A binary source code is a mapping \(\varphi: \{x_1, \ldots, x_n\} \to \{0,1\}^*\), assigning each message a binary codeword \(c_i = \varphi(x_i)\) of length \(\ell_i = |c_i|\).

The expected code length is:

\[\bar{\ell} := \sum_{i=1}^{n} p_i \ell_i\]

Goal: find code lengths \(\ell_1, \ldots, \ell_n\) that minimize \(\bar{\ell}\), subject to the code remaining uniquely decodable.


3. Prefix-Free Codes and the Kraft Inequality

3.1 Prefix-Free Codes

A code is prefix-free (also called a prefix code) if no codeword is a proper prefix of another. Prefix-free codes are naturally represented as binary trees: each codeword corresponds to a leaf, and decoding requires no look-ahead — a symbol can be decoded as soon as its leaf is reached.

Why Prefix-Free Codes Are Sufficient

Every uniquely decodable code can be replaced by a prefix-free code with identical code lengths. Since we only care about minimizing \(\bar{\ell} = \sum p_i \ell_i\), and the lengths are unchanged, we may restrict our attention to prefix-free codes without any loss of generality.

This equivalence is the content of McMillan's Theorem below.

3.2 The Kraft Inequality

Lemma (Kraft Inequality)

Let \(C = (c_1, \ldots, c_n)\) be a prefix-free code with lengths \(\ell_i = |c_i|\).

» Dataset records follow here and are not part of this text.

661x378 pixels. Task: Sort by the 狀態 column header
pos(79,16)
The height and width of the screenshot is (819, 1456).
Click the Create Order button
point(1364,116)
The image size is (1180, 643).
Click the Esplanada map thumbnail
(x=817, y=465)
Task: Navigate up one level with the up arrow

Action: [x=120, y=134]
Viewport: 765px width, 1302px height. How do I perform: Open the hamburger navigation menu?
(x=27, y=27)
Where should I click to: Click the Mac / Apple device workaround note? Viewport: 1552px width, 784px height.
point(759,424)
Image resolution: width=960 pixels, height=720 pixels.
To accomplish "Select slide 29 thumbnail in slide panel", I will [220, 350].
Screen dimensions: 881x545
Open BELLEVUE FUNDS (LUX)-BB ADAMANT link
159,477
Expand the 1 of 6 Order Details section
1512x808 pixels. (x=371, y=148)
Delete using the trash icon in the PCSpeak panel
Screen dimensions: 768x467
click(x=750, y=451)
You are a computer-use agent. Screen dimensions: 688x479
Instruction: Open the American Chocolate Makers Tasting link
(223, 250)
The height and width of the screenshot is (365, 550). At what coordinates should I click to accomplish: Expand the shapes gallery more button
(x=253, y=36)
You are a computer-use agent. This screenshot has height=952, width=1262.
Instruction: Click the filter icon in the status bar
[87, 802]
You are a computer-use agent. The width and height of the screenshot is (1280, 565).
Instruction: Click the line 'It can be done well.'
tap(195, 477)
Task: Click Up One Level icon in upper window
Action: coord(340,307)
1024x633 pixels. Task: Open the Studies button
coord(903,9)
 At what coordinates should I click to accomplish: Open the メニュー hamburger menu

Then:

\[\sum_{i=1}^{n} 2^{-\ell_i} \leq 1\]

Moreover, for any optimal prefix-free code, equality holds.

Proof (Kraft Inequality)

Consider the full binary tree of depth \(\ell_{\max} = \max_i \ell_i\). Each codeword \(c_i\) "claims" all \(2^{\ell_{\max} - \ell_i}\) leaves that are its descendants (including itself if it is already a leaf at depth \(\ell_i\)).

Since the code is prefix-free, no two codewords share a descendant leaf. The total number of leaves claimed is therefore:

\[\sum_{i=1}^{n} 2^{\ell_{\max} - \ell_i} \leq 2^{\ell_{\max}}\]

Dividing both sides by \(2^{\ell_{\max}}\) yields \(\sum_{i=1}^n 2^{-\ell_i} \leq 1\). \(\square\)

3.3 McMillan's Theorem

The Kraft inequality holds not only for prefix-free codes, but for all uniquely decodable codes. This is the deep result that justifies focusing on prefix codes.

Theorem (McMillan)

If \(C = (c_1, \ldots, c_n)\) is a uniquely decodable code with lengths \(\ell_1, \ldots, \ell_n\), then:

\[\sum_{i=1}^{n} 2^{-\ell_i} \leq 1\]
Proof (McMillan's Theorem)

Let \(K = \sum_{i=1}^n 2^{-\ell_i}\) and \(\ell_{\max} = \max_i \ell_i\). Raise \(K\) to the \(k\)-th power:

\[K^k = \left(\sum_{i=1}^{n} 2^{-\ell_i}\right)^k = \sum_{(i_1, \ldots, i_k) \in [n]^k} 2^{-(\ell_{i_1} + \cdots + \ell_{i_k})}\]

Grouping terms by total length \(m = \ell_{i_1} + \cdots + \ell_{i_k}\):

\[K^k = \sum_{m=k}^{k\,\ell_{\max}} A_k(m)\cdot 2^{-m}\]

where \(A_k(m)\) is the number of \(k\)-tuples with codewords of total length \(m\).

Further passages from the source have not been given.